**DESCRIPTION OF THE TASK:**
Retype only what runs from the first line of the records to the line with "Viewport: 1024px width, 576px height.", inclusive, and no pictures.

Segment Open

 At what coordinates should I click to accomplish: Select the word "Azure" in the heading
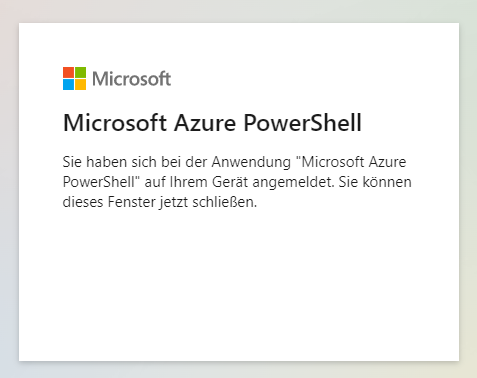point(205,123)
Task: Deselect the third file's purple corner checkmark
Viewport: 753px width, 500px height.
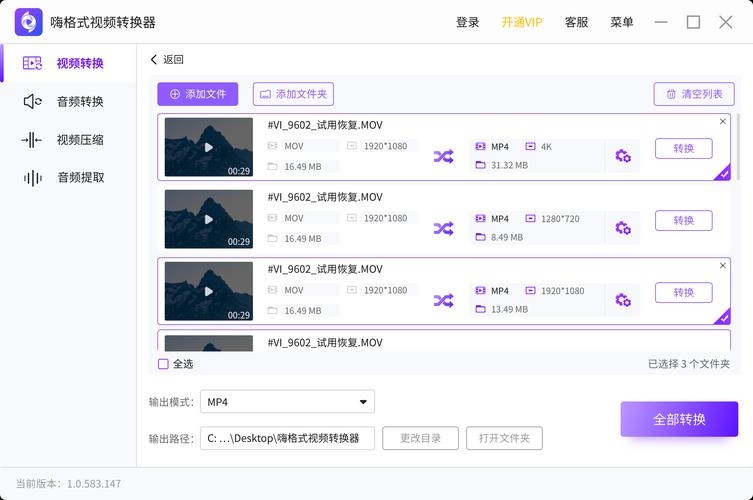Action: coord(723,318)
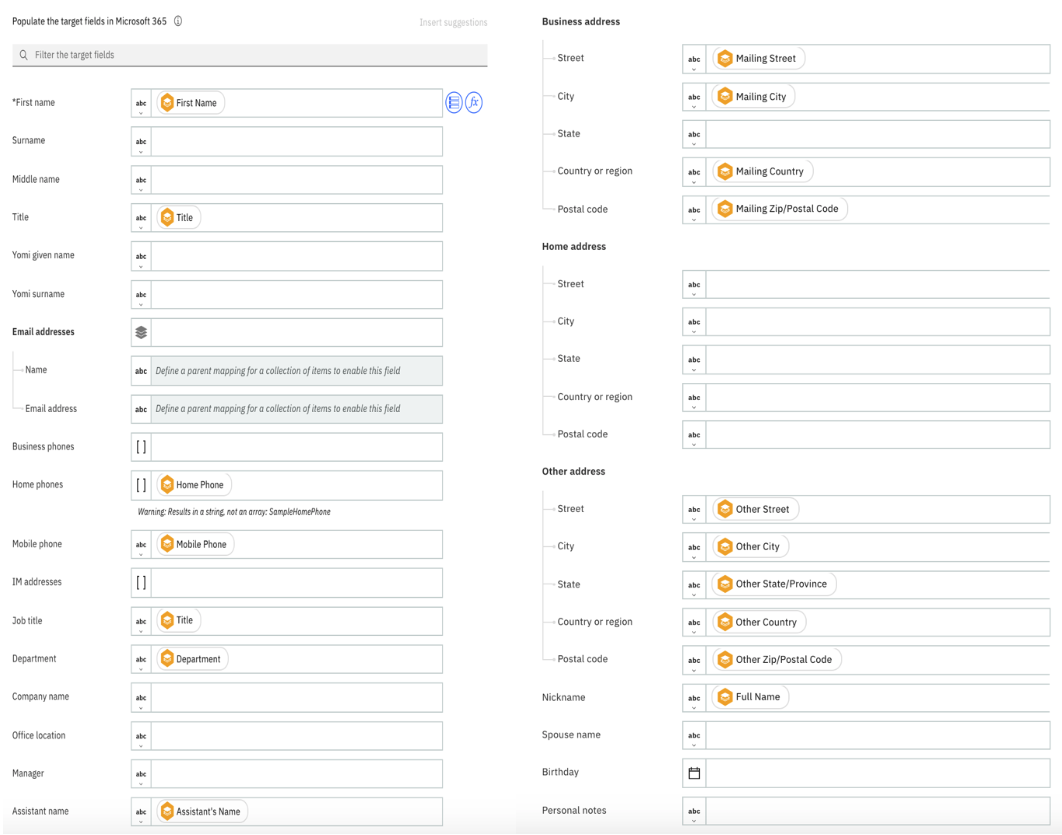Screen dimensions: 1062x835
Task: Select the Mobile Phone field token
Action: [x=194, y=544]
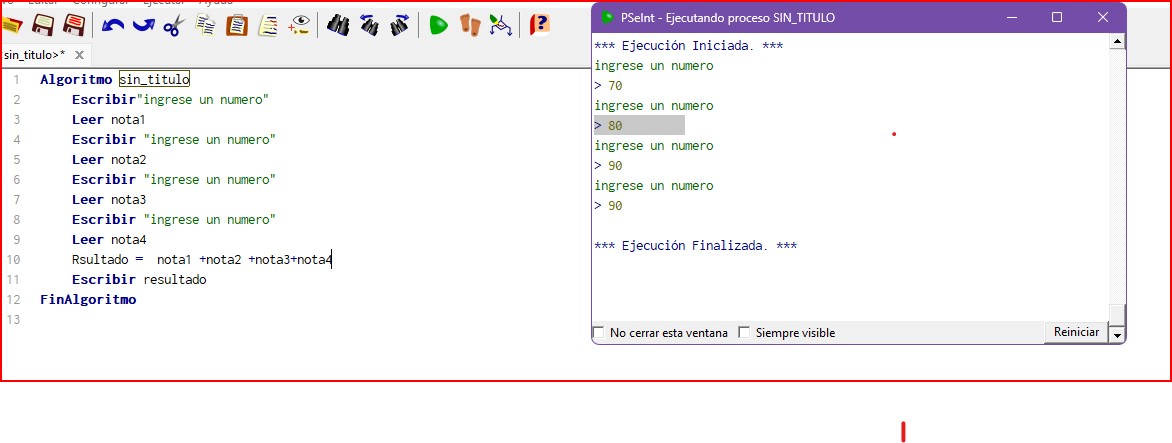Undo the last edit
The width and height of the screenshot is (1172, 443).
pyautogui.click(x=113, y=26)
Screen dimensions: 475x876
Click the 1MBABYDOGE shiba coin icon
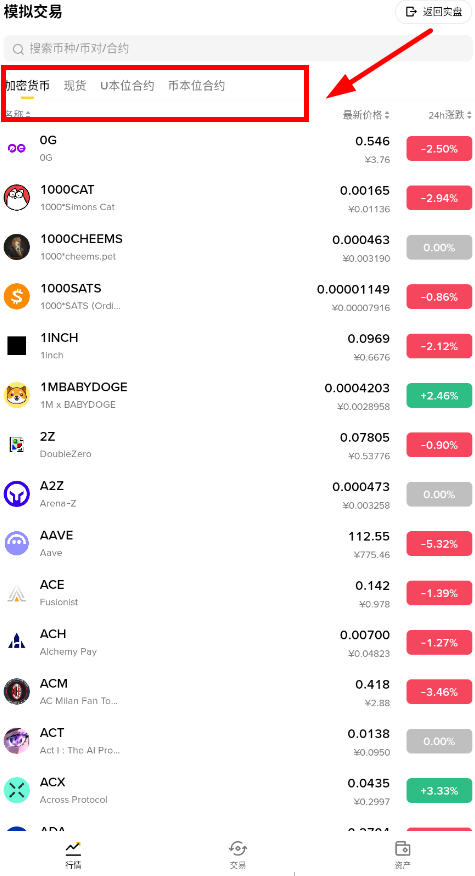[17, 395]
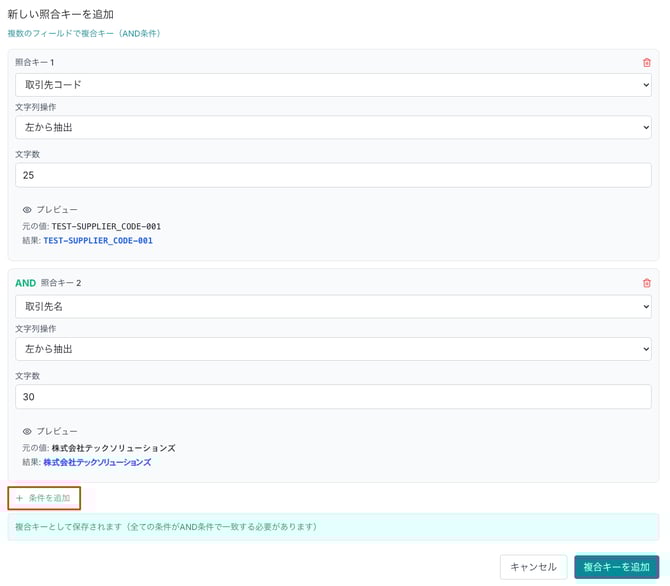This screenshot has height=586, width=670.
Task: Focus the 文字数 field containing 25
Action: coord(333,175)
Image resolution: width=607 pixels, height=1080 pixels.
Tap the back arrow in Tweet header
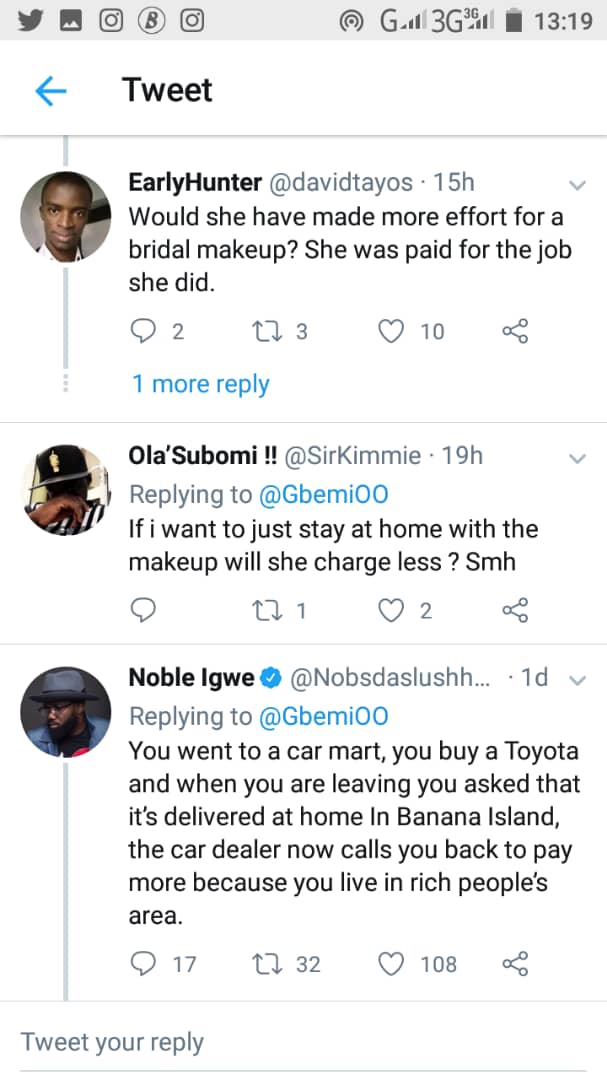coord(50,91)
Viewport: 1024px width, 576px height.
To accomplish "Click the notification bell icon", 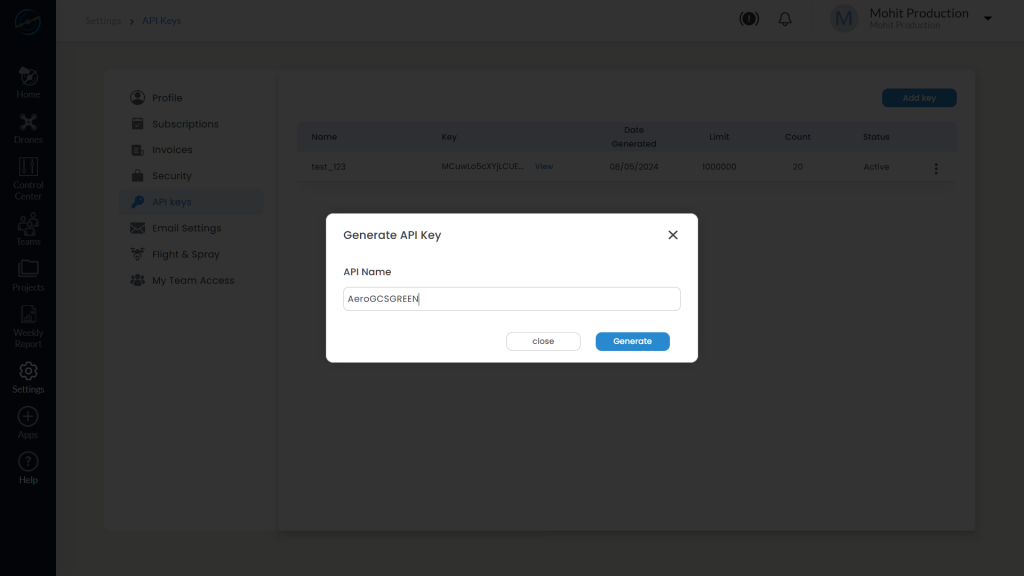I will coord(784,18).
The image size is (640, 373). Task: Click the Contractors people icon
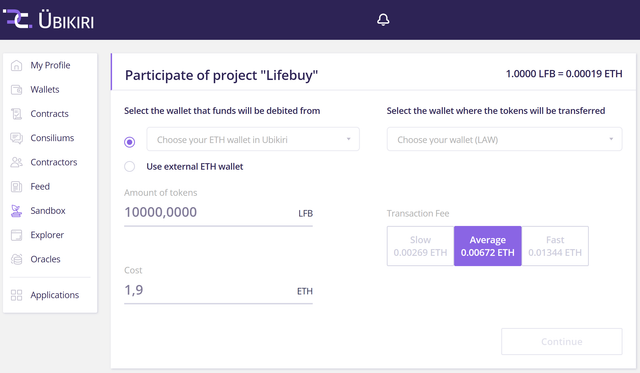16,162
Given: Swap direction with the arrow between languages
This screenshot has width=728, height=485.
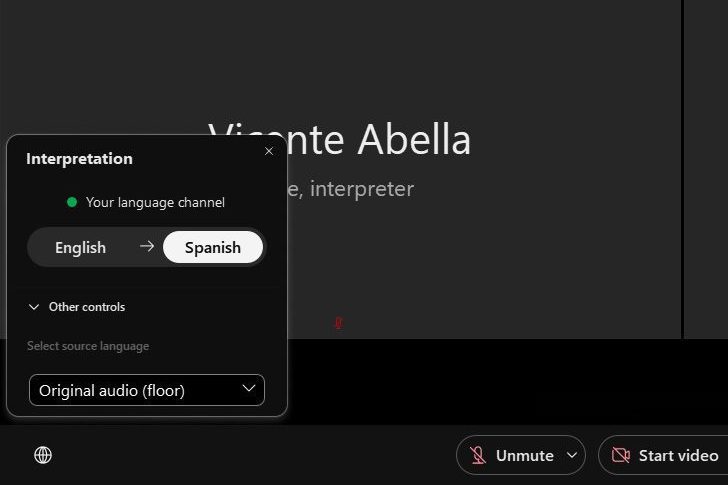Looking at the screenshot, I should 147,247.
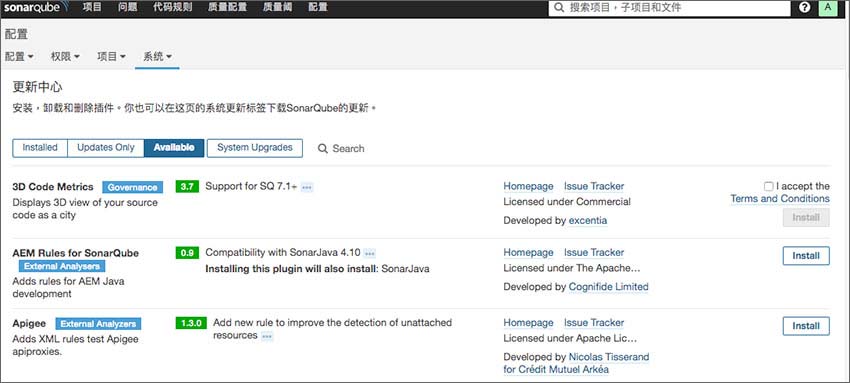Open the 权限 dropdown menu

pos(66,56)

Segment Closed

**RESULT OF THIS TASK:**
 At what coordinates should I click to accomplish: Select the word "Azure" in the heading
point(205,123)
Task: Deselect the third file's purple corner checkmark
Viewport: 753px width, 500px height.
Action: coord(723,318)
Screen dimensions: 1062x835
Task: Select the Mobile Phone field token
Action: [x=194, y=544]
Undo the last edit
The width and height of the screenshot is (1172, 443).
pyautogui.click(x=113, y=26)
Screen dimensions: 475x876
Click the 1MBABYDOGE shiba coin icon
[17, 395]
This screenshot has height=586, width=670.
Task: Focus the 文字数 field containing 25
Action: coord(333,175)
Image resolution: width=607 pixels, height=1080 pixels.
Tap the back arrow in Tweet header
coord(50,91)
Viewport: 1024px width, 576px height.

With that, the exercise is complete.